#### SOURCE MATERIAL ####

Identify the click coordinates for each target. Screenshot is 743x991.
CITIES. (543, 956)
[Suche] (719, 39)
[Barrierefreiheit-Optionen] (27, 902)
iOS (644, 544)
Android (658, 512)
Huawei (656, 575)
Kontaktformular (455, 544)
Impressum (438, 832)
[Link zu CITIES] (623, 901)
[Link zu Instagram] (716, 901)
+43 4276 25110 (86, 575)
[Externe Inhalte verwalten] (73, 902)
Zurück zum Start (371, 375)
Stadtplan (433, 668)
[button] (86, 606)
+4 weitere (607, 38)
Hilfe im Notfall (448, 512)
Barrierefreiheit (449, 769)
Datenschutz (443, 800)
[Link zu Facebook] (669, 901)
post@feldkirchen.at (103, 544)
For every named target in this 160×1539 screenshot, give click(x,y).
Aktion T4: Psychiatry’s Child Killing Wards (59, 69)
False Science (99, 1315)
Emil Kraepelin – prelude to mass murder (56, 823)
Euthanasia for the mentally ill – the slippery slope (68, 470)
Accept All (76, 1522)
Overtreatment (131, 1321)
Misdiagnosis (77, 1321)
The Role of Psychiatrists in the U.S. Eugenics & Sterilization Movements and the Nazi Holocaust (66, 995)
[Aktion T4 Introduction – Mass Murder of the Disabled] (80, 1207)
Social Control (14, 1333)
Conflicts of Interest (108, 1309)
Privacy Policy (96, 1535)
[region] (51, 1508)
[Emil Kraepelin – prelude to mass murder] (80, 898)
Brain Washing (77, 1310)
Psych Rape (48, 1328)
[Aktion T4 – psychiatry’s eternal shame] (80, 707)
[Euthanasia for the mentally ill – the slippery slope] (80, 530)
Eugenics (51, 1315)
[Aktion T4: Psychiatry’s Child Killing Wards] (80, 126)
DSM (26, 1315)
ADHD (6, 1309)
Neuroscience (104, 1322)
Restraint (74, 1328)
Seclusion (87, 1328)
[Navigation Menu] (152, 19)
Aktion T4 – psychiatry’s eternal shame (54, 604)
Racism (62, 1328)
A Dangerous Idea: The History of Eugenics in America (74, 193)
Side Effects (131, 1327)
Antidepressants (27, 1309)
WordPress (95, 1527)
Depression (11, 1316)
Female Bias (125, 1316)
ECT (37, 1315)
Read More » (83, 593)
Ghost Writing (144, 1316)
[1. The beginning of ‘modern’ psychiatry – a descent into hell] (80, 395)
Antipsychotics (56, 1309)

####

▸ **WHAT IS BEING ASKED**
Locate each line in the material above that contains the string "prelude", and reproduce every such line in full. Letter case must match.

▸ **RESPONSE TO THE TASK**
Emil Kraepelin – prelude to mass murder (56, 823)
[Emil Kraepelin – prelude to mass murder] (80, 898)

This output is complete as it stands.